Будневич был молчалив; часто целые вечера проводил он в компании, не проронив ни единого слова, сидя в углу и неподвижно глядя в пространство; иногда же, в редких случаях, на него «находило», тогда глаза его загорались необычайным блеском, лицо оживлялось, и он произносил страстные, горячие речи, от которых колотилось сердце и захватывало дух у слушателей. Ясно сознавалось в такие минуты, что это именно человек трибуны, что на трибуне его настоящее место, что его нервная, огненная речь могла бы довести целые массы до экстаза.

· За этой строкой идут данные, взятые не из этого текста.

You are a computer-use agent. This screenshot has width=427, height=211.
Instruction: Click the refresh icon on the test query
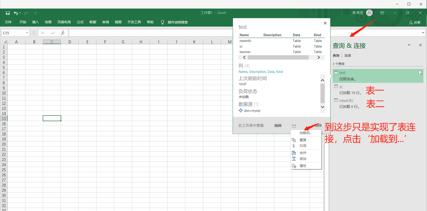click(x=420, y=72)
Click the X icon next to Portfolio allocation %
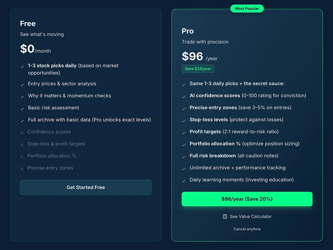Image resolution: width=333 pixels, height=250 pixels. (x=22, y=156)
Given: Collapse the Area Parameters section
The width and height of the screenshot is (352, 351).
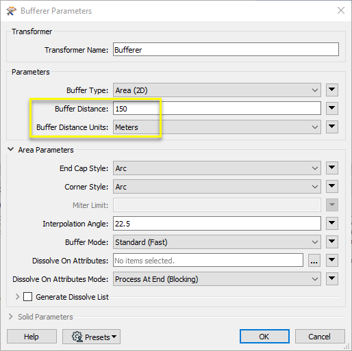Looking at the screenshot, I should (10, 149).
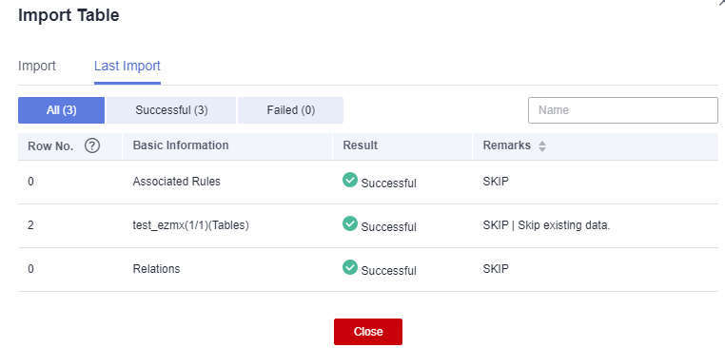Click the 'SKIP | Skip existing data.' remark
Image resolution: width=725 pixels, height=348 pixels.
point(546,225)
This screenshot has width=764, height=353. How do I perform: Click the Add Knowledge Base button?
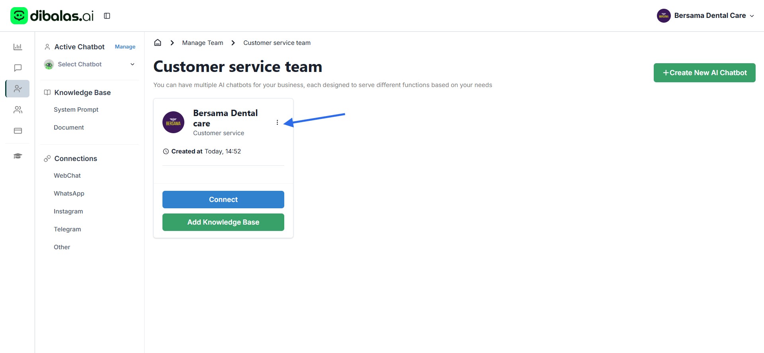coord(223,222)
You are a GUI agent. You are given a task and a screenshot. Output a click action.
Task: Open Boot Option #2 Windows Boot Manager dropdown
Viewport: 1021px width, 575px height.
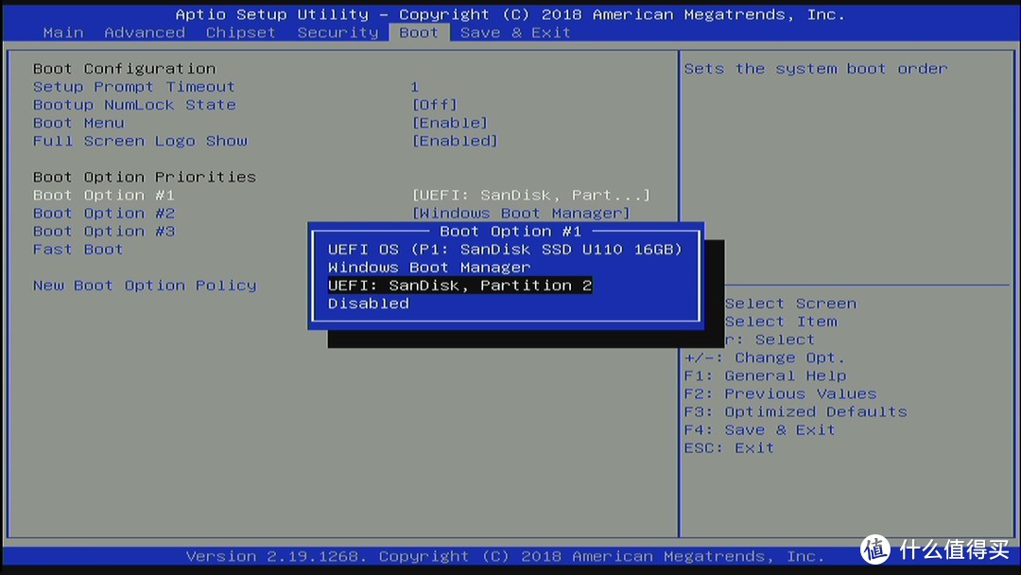coord(521,214)
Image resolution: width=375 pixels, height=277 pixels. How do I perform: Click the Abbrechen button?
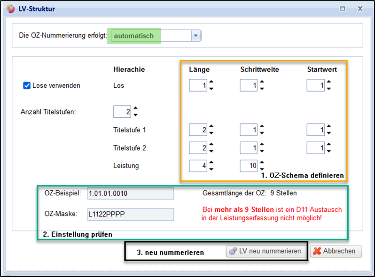point(336,251)
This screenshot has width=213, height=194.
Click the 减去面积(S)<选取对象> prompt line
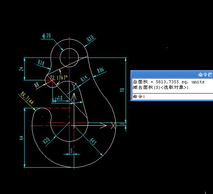pos(161,87)
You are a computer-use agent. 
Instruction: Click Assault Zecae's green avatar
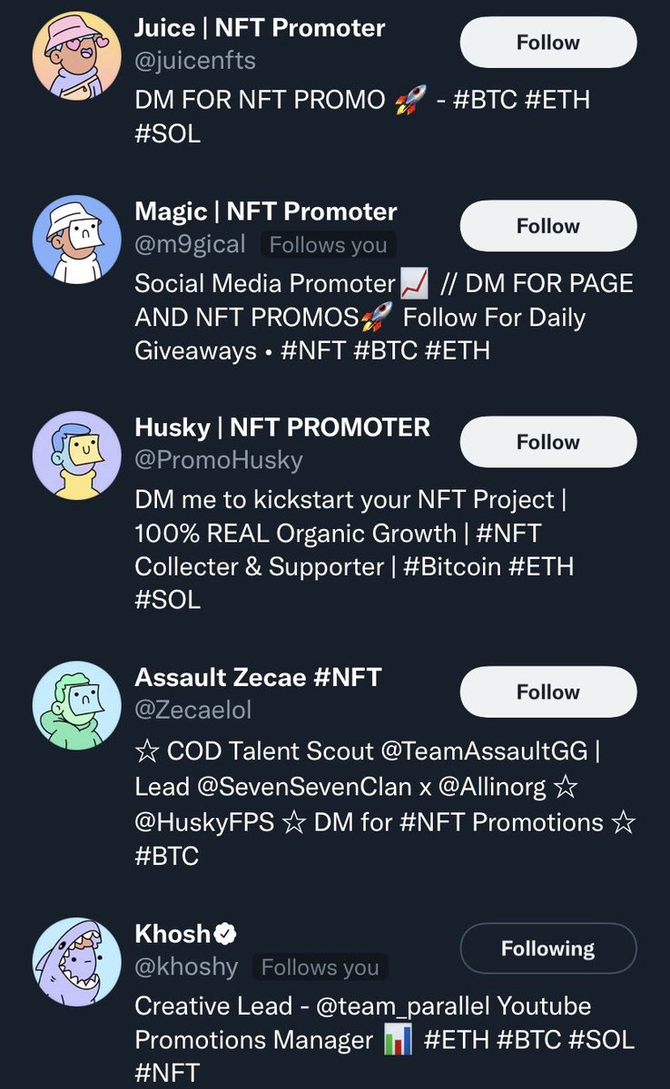(76, 705)
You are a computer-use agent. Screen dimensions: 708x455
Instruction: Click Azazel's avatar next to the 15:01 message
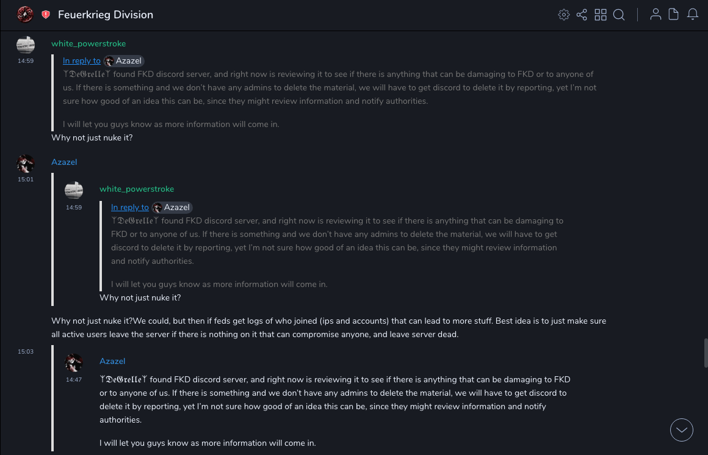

Затем возбуждение проходило, и Будневич опять погружался в свое полусонное состояние, опять овладевали им грезы наяву, и, видимо, тяжелые, мучительные грезы.
Храбростью и присутствием духа он обладал удивительными: в минуту самой грозной опасности ни единая черта его лица не изменялась, ни малейшего волнения он не выказывал, он словно не сознавал опасности и глядел на нее как на нечто постороннее, мимо идущее и никакого отношения к нему не имеющее.
Раз на медвежьей облаве он зарезал медведя, как теленка; как это произошло, мы не видали: мы слышали крик одного из загонщиков, страшный, раздирающий призыв на помощь, а когда сбежались к этому месту, то увидели мертвого медведя с широкой раной на левом боку, мужика в изорванном полушубке, обвязывавшего тряпицей изгрызанную руку, и Будневича, сидевшего на пне и закуривавшего папиросу с обыкновенным своим сосредоточенно-печальным видом; на наши расспросы он отделывался полусловами, и путного ответа от него так и не удалось добиться.